Top of Records shown
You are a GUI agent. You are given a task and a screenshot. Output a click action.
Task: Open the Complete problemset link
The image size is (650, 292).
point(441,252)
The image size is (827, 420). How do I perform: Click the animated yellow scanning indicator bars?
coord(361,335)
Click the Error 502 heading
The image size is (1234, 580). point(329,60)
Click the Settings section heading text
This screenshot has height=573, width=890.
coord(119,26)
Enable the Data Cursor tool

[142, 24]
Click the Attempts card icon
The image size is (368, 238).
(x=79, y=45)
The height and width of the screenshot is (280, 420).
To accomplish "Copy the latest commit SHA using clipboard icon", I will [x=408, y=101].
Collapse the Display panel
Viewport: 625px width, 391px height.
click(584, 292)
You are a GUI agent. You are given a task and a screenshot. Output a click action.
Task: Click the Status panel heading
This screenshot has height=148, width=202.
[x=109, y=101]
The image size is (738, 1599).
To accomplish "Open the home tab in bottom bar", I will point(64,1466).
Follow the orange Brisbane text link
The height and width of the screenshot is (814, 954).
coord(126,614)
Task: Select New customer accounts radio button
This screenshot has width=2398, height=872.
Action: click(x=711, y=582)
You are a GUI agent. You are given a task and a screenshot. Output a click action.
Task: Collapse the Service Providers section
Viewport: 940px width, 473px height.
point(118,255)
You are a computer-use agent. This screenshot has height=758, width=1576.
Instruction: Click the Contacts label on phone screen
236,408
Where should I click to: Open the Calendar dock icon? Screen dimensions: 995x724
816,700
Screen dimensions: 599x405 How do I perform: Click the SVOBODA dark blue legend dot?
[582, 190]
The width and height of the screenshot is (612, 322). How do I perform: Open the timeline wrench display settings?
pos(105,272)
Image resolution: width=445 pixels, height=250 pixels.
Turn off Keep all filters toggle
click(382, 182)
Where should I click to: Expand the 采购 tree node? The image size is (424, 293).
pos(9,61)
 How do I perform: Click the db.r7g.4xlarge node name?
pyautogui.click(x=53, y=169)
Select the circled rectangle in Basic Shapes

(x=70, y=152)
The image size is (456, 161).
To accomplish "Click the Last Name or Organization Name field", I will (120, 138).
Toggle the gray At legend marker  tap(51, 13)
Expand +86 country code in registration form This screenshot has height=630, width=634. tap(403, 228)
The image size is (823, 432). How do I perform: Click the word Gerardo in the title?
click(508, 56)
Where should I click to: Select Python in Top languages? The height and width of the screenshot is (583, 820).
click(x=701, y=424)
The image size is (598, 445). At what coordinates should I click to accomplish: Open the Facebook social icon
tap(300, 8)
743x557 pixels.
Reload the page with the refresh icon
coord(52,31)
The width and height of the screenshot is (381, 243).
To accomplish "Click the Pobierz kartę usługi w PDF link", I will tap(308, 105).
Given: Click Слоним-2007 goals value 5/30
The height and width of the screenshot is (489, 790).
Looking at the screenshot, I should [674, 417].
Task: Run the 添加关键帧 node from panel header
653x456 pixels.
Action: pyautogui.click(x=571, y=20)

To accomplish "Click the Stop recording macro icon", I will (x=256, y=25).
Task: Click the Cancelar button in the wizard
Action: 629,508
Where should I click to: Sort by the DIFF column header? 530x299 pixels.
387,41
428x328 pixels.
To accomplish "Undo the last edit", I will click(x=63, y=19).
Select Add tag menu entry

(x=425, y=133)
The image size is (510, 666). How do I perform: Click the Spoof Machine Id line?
Bottom of Records shown
## Goal of the exercise
Your task is to reproduce the records in full, without any alteration.

## Output for this task
You are a GUI agent. You are given a task and a screenshot. Output a click action.
Task: Open the Complete problemset link
The image size is (650, 292).
point(441,252)
The image size is (827, 420). How do I perform: Click the animated yellow scanning indicator bars?
coord(361,335)
Click the Error 502 heading
The image size is (1234, 580). point(329,60)
Click the Settings section heading text
This screenshot has height=573, width=890.
coord(119,26)
Enable the Data Cursor tool

[142, 24]
Click the Attempts card icon
The image size is (368, 238).
(x=79, y=45)
The height and width of the screenshot is (280, 420).
To accomplish "Copy the latest commit SHA using clipboard icon", I will [x=408, y=101].
Collapse the Display panel
Viewport: 625px width, 391px height.
click(584, 292)
You are a GUI agent. You are given a task and a screenshot. Output a click action.
Task: Click the Status panel heading
This screenshot has height=148, width=202.
[x=109, y=101]
The image size is (738, 1599).
To accomplish "Open the home tab in bottom bar", I will point(64,1466).
Follow the orange Brisbane text link
The height and width of the screenshot is (814, 954).
coord(126,614)
Task: Select New customer accounts radio button
This screenshot has width=2398, height=872.
Action: click(x=711, y=582)
You are a GUI agent. You are given a task and a screenshot. Output a click action.
Task: Collapse the Service Providers section
Viewport: 940px width, 473px height.
point(118,255)
You are a computer-use agent. This screenshot has height=758, width=1576.
Instruction: Click the Contacts label on phone screen
236,408
Where should I click to: Open the Calendar dock icon? Screen dimensions: 995x724
816,700
Screen dimensions: 599x405 How do I perform: Click the SVOBODA dark blue legend dot?
[582, 190]
The width and height of the screenshot is (612, 322). How do I perform: Open the timeline wrench display settings?
pos(105,272)
Image resolution: width=445 pixels, height=250 pixels.
Turn off Keep all filters toggle
click(382, 182)
Where should I click to: Expand the 采购 tree node? The image size is (424, 293).
pos(9,61)
 How do I perform: Click the db.r7g.4xlarge node name?
pyautogui.click(x=53, y=169)
Select the circled rectangle in Basic Shapes

(x=70, y=152)
The image size is (456, 161).
To accomplish "Click the Last Name or Organization Name field", I will (120, 138).
Toggle the gray At legend marker  tap(51, 13)
Expand +86 country code in registration form This screenshot has height=630, width=634. tap(403, 228)
The image size is (823, 432). How do I perform: Click the word Gerardo in the title?
click(508, 56)
Where should I click to: Select Python in Top languages? The height and width of the screenshot is (583, 820).
click(x=701, y=424)
The image size is (598, 445). At what coordinates should I click to accomplish: Open the Facebook social icon
tap(300, 8)
743x557 pixels.
Reload the page with the refresh icon
coord(52,31)
The width and height of the screenshot is (381, 243).
To accomplish "Click the Pobierz kartę usługi w PDF link", I will tap(308, 105).
Given: Click Слоним-2007 goals value 5/30
The height and width of the screenshot is (489, 790).
Looking at the screenshot, I should [674, 417].
Task: Run the 添加关键帧 node from panel header
653x456 pixels.
Action: pyautogui.click(x=571, y=20)

To accomplish "Click the Stop recording macro icon", I will (x=256, y=25).
Task: Click the Cancelar button in the wizard
Action: 629,508
Where should I click to: Sort by the DIFF column header? 530x299 pixels.
387,41
428x328 pixels.
To accomplish "Undo the last edit", I will click(x=63, y=19).
Select Add tag menu entry

(x=425, y=133)
The image size is (510, 666). How do I perform: Click the Spoof Machine Id line?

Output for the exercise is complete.